EXERCISE GOAL
Reproduce every one of the following rows verbatim, with no change to any character.
>> Begin SUPPLIED RECORDS
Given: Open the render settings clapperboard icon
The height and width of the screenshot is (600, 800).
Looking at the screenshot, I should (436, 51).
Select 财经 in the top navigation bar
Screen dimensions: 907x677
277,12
>> End SUPPLIED RECORDS
FINAL RESULT
Given: Open the render settings clapperboard icon
The height and width of the screenshot is (600, 800).
Looking at the screenshot, I should (436, 51).
Select 财经 in the top navigation bar
Screen dimensions: 907x677
277,12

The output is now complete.